-- begin Passage to read --
Leave-one-out cross-validation

Leave-one-out cross-validation is a simple generic tool for selecting the best empirical model. When we model data empirically, for example, with a polynomial, we want to select the model which provides the best compromise between bias and variance. If the empirical model is too simple, it won’t be able to describe the data properly and the result is biased. If the model is too flexible, it will start to follow statistical noise, this leads to an increased variance. This is called overfitting and leads to poor generalization of the model.

The general steps for LOO cross-validation are:

  • Remove i-th datum from input data set

  • Fit model to remaining data set

  • Use fitted model to predict the i-th datum and store difference to original i-th datum

  • Do this for all i and compute variance of the differences

  • Select model with the smallest variance

The variance computed in this way is the mean-squared-error, which consists of a bias term squared and the variance. Minimizing this thus finds the best compromise between the two terms.

We first use the jackknife resampling to implement this algorithm manually, then we use the function cross_validation which simplifies the process.

I demonstrate below how to select the optimal order for a polynomial model with leave-one-out (LOO) cross validation.

[1]:
import numpy as np
import matplotlib.pyplot as plt
from iminuit import Minuit
from iminuit.cost import LeastSquares
from resample.jackknife import resample, cross_validation

I create some toy data that follows polynomials of increasing degree.

[2]:
rng = np.random.default_rng(seed=1)

x = np.linspace(0, 1, 100)
y_set = np.empty((3, len(x)))
for poly_order in (0, 1, 2):
    y_set[poly_order] = np.polyval(np.ones(poly_order + 1), x) + rng.normal(0, 0.1, len(x))

for poly_order, y in enumerate(y_set):
    plt.plot(x, y, ".", label=f"order {poly_order}")
plt.legend();
../_images/tutorial_leave-one-out-cross-validation_3_0.png
[7]:
# apply leave-one-out cross-validation

def predict(xin, yin, xout, order):
    def model(x, par):
        return np.polyval(par, x)

    # least-squares cost function to fit a polynomial to the toy data
    cost = LeastSquares(xin, yin, 0.1, model)
-- end Passage to read --
-- begin Listed records --
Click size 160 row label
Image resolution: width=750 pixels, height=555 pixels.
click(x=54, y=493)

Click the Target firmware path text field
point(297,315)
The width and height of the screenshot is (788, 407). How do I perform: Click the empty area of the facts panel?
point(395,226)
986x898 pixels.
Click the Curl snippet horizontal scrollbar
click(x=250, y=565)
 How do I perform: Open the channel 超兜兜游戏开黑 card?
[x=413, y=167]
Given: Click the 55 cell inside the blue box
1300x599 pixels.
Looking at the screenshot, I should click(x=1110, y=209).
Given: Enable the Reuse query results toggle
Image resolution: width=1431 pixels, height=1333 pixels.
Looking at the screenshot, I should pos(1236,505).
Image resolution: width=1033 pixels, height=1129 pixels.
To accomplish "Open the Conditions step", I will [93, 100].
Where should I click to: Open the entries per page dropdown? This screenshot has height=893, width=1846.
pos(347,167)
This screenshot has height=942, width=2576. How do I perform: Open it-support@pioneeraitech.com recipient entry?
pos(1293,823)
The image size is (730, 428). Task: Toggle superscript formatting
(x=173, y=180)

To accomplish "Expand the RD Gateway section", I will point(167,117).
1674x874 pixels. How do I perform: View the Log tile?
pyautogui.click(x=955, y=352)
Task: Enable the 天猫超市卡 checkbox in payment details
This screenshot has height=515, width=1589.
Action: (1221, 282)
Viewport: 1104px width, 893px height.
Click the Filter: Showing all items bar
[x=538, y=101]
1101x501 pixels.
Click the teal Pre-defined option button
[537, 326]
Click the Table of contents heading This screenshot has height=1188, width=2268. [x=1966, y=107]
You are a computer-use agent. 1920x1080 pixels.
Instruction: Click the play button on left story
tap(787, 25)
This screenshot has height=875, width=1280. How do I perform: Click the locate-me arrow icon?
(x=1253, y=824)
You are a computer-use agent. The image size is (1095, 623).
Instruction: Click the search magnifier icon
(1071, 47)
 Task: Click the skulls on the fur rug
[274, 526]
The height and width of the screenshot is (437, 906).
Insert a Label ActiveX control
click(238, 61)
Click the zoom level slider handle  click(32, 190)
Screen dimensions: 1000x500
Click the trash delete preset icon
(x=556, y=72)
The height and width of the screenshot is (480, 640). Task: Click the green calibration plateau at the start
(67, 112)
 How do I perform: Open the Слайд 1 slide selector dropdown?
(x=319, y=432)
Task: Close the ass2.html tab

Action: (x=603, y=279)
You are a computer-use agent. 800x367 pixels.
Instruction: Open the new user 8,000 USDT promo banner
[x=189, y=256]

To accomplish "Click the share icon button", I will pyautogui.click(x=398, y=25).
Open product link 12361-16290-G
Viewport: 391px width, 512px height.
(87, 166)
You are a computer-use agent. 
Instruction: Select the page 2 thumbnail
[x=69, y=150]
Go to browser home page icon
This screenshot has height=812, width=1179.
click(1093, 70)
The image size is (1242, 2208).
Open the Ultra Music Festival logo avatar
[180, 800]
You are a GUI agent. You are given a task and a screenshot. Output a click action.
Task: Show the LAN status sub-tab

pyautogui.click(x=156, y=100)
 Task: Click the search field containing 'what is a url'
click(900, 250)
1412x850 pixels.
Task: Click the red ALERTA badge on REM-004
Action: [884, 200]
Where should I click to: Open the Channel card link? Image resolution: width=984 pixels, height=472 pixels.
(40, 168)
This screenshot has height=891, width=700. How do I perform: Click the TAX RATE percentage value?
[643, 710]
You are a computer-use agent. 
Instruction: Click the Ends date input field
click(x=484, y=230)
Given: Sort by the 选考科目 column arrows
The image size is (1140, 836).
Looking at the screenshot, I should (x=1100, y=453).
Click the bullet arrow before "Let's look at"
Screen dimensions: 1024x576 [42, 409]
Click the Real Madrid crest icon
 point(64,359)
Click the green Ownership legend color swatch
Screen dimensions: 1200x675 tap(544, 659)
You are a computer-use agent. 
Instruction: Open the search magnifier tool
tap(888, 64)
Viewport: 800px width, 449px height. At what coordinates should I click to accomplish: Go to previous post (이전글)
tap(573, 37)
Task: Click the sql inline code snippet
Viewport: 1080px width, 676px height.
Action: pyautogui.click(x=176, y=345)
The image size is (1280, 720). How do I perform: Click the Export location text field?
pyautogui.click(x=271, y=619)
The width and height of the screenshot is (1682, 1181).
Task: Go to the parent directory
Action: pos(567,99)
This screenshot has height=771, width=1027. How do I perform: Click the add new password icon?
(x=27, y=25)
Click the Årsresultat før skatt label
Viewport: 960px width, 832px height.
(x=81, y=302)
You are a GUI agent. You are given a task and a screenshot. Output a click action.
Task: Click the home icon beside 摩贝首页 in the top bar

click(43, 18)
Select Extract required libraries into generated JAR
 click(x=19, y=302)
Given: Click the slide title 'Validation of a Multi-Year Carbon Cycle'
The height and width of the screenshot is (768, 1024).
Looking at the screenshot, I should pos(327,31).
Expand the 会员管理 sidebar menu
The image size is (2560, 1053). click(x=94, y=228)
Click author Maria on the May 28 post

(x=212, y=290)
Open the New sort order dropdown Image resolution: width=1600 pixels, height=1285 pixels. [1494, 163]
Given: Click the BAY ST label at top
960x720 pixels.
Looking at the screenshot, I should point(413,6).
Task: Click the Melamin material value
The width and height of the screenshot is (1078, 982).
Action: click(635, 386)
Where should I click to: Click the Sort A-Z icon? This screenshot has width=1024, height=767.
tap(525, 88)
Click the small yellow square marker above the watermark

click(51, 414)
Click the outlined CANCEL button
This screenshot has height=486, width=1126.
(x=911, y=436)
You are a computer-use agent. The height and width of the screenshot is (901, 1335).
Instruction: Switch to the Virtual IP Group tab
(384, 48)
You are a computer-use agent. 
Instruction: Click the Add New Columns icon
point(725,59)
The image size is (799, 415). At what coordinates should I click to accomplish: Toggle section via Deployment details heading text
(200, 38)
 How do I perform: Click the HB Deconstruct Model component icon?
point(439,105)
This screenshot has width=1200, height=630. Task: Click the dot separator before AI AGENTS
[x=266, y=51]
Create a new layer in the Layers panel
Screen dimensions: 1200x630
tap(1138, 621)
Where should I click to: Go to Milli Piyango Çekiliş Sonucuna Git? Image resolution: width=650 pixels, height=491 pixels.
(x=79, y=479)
-- end Listed records --
§ **Stated goal**: Reproduce word for word the part of the leave-one-out cross-validation tutorial that begins at the words "I demonstrate below" and stops after "of increasing degree.".

§ **The solution**:
I demonstrate below how to select the optimal order for a polynomial model with leave-one-out (LOO) cross validation.

[1]:
import numpy as np
import matplotlib.pyplot as plt
from iminuit import Minuit
from iminuit.cost import LeastSquares
from resample.jackknife import resample, cross_validation

I create some toy data that follows polynomials of increasing degree.